See also his yearly walk around South London, 20 sites n years, and maybe read this interview with him and Brian Eno, who he taught at Ipswich in the 1960s.
posted by Grangousier at 3:01 PM on September 17, 2002


Oh, it was inspired by the Cleanlinks thread. Sometimes messing with art makes better art.
posted by Grangousier at 3:04 PM on September 17, 2002


(Clean flicks. Arse. I'll shut up now before I make it even worse.)
posted by Grangousier at 3:05 PM on September 17, 2002


Oh, this is lovely. I'd forgotten about Tom Phillips. Thanks, Grangousier.
posted by ceiriog at 3:26 PM on September 17, 2002


I actually met (if shaking hands with counts as meeting) Tom Phillips last summer at an academic conference in Tours, France. He gave a brilliant lecture on his mentor Frank Auerbach and told some riveting anecdotes about nearly everything under the sun. He was, as Grangousier describes his work, "wonderfully allusive, poetic and occasionally wise."
posted by josephtate at 3:29 PM on September 17, 2002


Reminds me of Crispin Glover's books. Anyone read "Rat Catching?"
posted by saltykmurks at 4:47 PM on September 17, 2002


I have. I own Oak Mot, purchased on his movie tour of What Is It. I bought it after thumbing thru it for a second or two, recognizing the "Humument" style and thought that what Tom Phillips had spun into beautiful mysteries, i was sure Crispin Glover could turn inside out.

Not to insult the weird genius of the man, but they're only ok - as "odd" as anyone with a pencil could muster themselves with an old text. They pale in comparison to Phillips work, from which they seem a direct derivative.
posted by nyoki at 5:52 PM on September 17, 2002


Funny about Tom Phillips. Like everyone, when I first saw them, I was knocked out by them (this must be about 20 years ago). BUT, he keeps doing them and doing them and doing them and, in certain avant-lit circles, they've become a rather tired cliche. (They've also spawned legions of pale imitators).
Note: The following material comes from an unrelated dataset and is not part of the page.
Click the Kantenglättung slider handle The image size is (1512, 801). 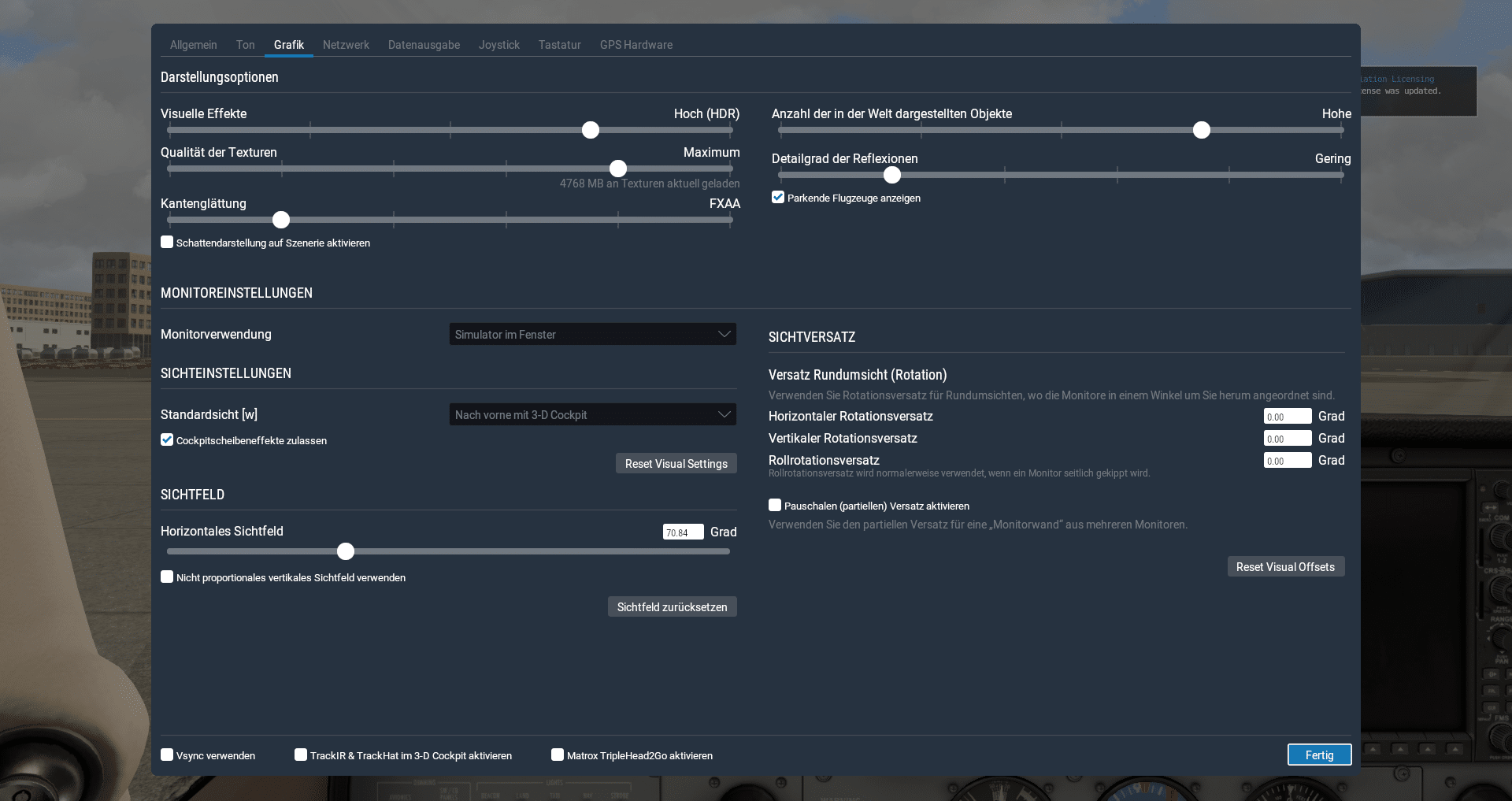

It's a funny thing about the art world: an artist gets a style, gets some recognition, gains a market, and keeps churning out variations on a theme ad infinitum. Look at Rauschenberg: he's now plastering frescoes with xeroxes. Not a bad idea, but the results are a ghost of what he was doing in his heyday back, say, in the early 60s.
posted by ubueditor at 6:32 PM on September 17, 2002


Thanks, Grangousier - I'm including this with my next Amazon order. I also found this site, that compares older and revised versions of certain pages from the 1980 and 1997 editions.
posted by taz at 11:36 PM on September 17, 2002


ubueditor - The thing about The Humument for me is that it's a work in progress, much like 20 Sites n Years - if Phillips had photographed his route for one year it would simply have been an eccentric excursion. The fact that it's become this yearly ritual (which will pass to the next generation - his son has agreed to take it over) is what makes it fascinating to those of us who do find it fascinating.

Similarly, The Humument has a continuity. has become a sort of kabbalistic thing. Phillips is a practicing artist, part of that practice being traditional artworks a part of it being literary and The Humument and 20 Sites form another part. Anyway, I think the newer pages are just as good as the older ones, so... er... nyaaah.

I think it would have been weaker if he'd taken to using other books - "Bugger Mallock, it's Jilly Cooper's turn" - but the fact that there's this consistent worrying away at this one text is what gives it its strength.

Although, as always, YMMV.
posted by Grangousier at 12:09 AM on September 18, 2002


Phillips also had a hand in the cover art of King Crimson's Starless and Bible Black album, placing the text "this night wounds time" on the back.